I stood on the tarmac of Guadalajara International Airport, watching a bright orange sun sink behind hazy mountains. The smell of jet fuel and wildfire hung in the air, a strange cocktail of familiarity in my nose. Noa and I had just flown in from LA and were on our way to Puebla. We hadn’t spent any time outside of the airport in Mexico’s second biggest city, but as I watched the Mexican Sun set from the tarmac, I felt something well up in me. Indecipherable in the moment, I largely ignored it as I was whisked away up the rickety stairs onto our budget airline flight.

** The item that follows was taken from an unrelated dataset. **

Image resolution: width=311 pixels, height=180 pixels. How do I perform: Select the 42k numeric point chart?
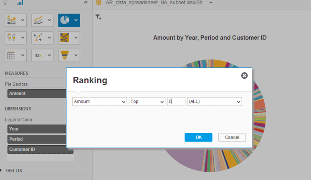pyautogui.click(x=38, y=56)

Days later I found myself gazing up in awe at the Piedra del Sol in Mexico City. I had seen dozens of images throughout my life, but none of them were able to capture its presence. The volcanic rock itself seemed to radiate, highlighting carvings through which deep red sacrificial blood once ran. I could picture it dripping onto the altar at Tenochtitlan. Those lives ended atop the stone and those who looked to it for meaning remained in that porous rock. More than an artifact, it was a beating heart, a tribute carved in violence and belief. A tribute to the same lifegiving Sun that hangs above our heads while we live, die and crane our necks skyward. Leaving the museum, I stepped back into the Mexican Sun. I noticed its warmth on my shoulders.
It’s the same warmth I’ve felt other places and other times. In Valle de Guadalupe when day was fading behind purple mountains and corridos played for a group of new friends, in Rio Lagartos as I watched an alligator slip silently through a lagoon, on the sidewalk in Mexico City as I leaned over the perfect pastor taco, in Baja Norte as dark cyan Pacific lapped against empty coastline and on the tarmac in Guadalajara waiting for a plane. That warmth, the warmth of the Mexican Sun, is what it feels like to be enveloped. Brought into a place wholly its own. Beautiful, romantic, tragic, hopeful, challenging and beaming with life. Mexico, its Sun, and everything under it.